What needs to be done —
Copy the lines of these records word for word, leaving out the pictures.
>> START Source material
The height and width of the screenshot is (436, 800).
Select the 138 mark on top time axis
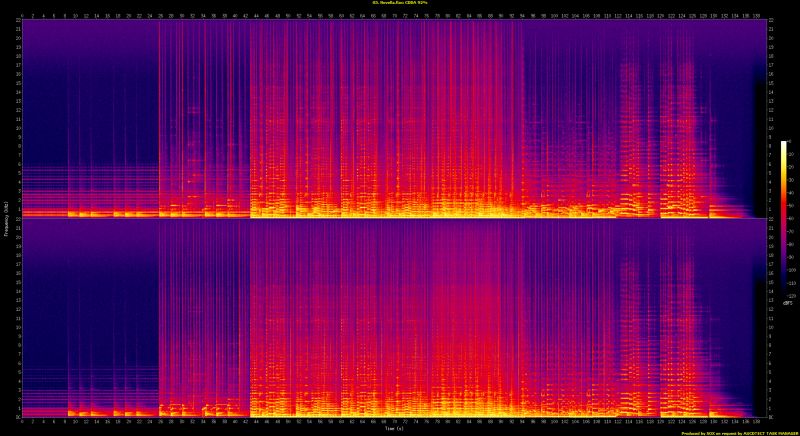pos(755,16)
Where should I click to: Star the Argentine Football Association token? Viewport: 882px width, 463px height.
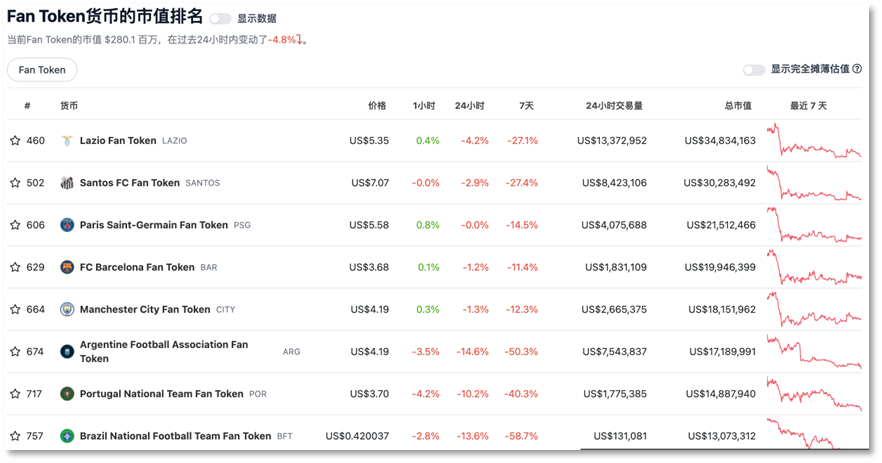pos(15,352)
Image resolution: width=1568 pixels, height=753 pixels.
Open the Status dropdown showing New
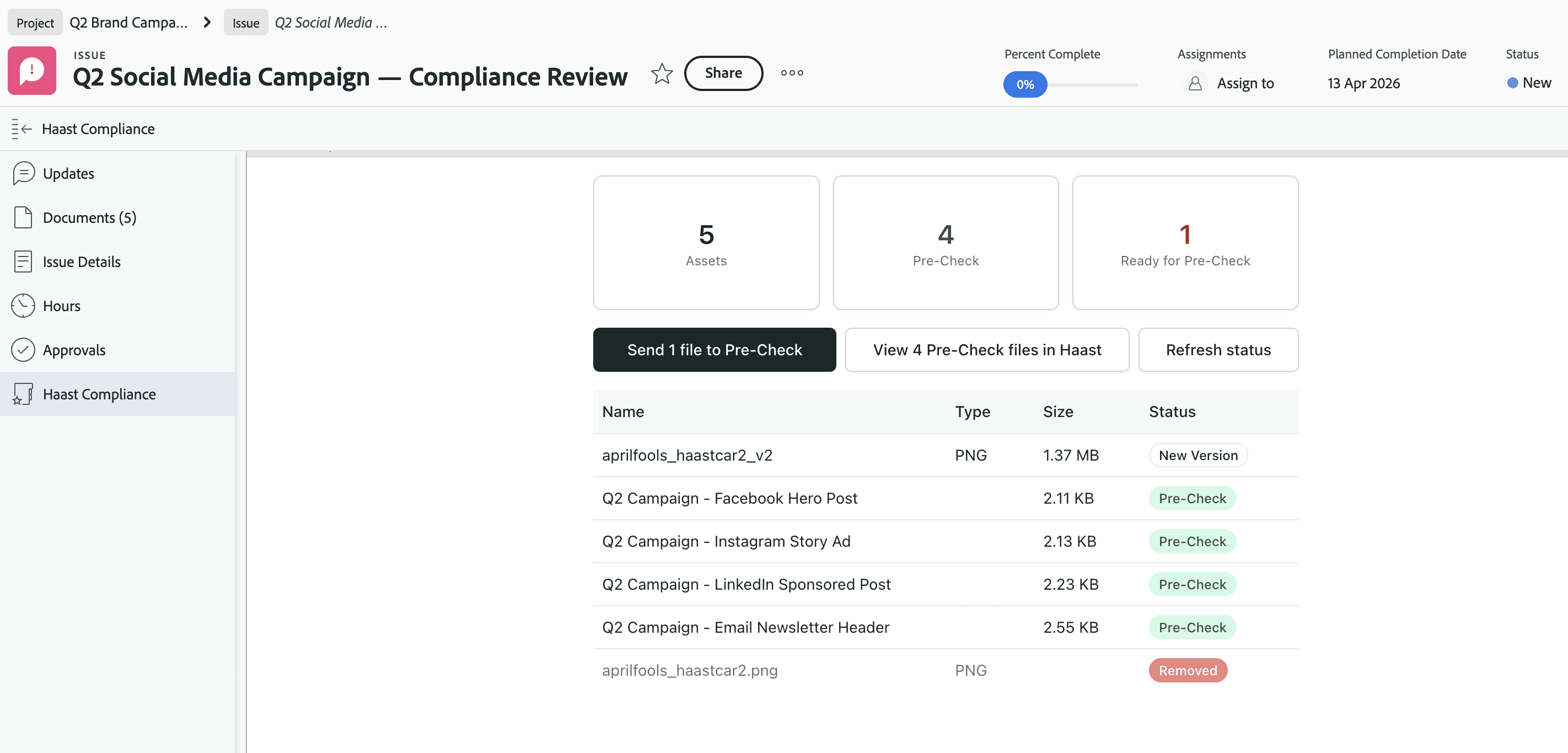(x=1529, y=83)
>> END Source material
Exercise solution —
The height and width of the screenshot is (436, 800).
Select the 138 mark on top time axis
pos(755,16)
Where should I click to: Star the Argentine Football Association token? Viewport: 882px width, 463px height.
pos(15,352)
Image resolution: width=1568 pixels, height=753 pixels.
Open the Status dropdown showing New
(x=1529, y=83)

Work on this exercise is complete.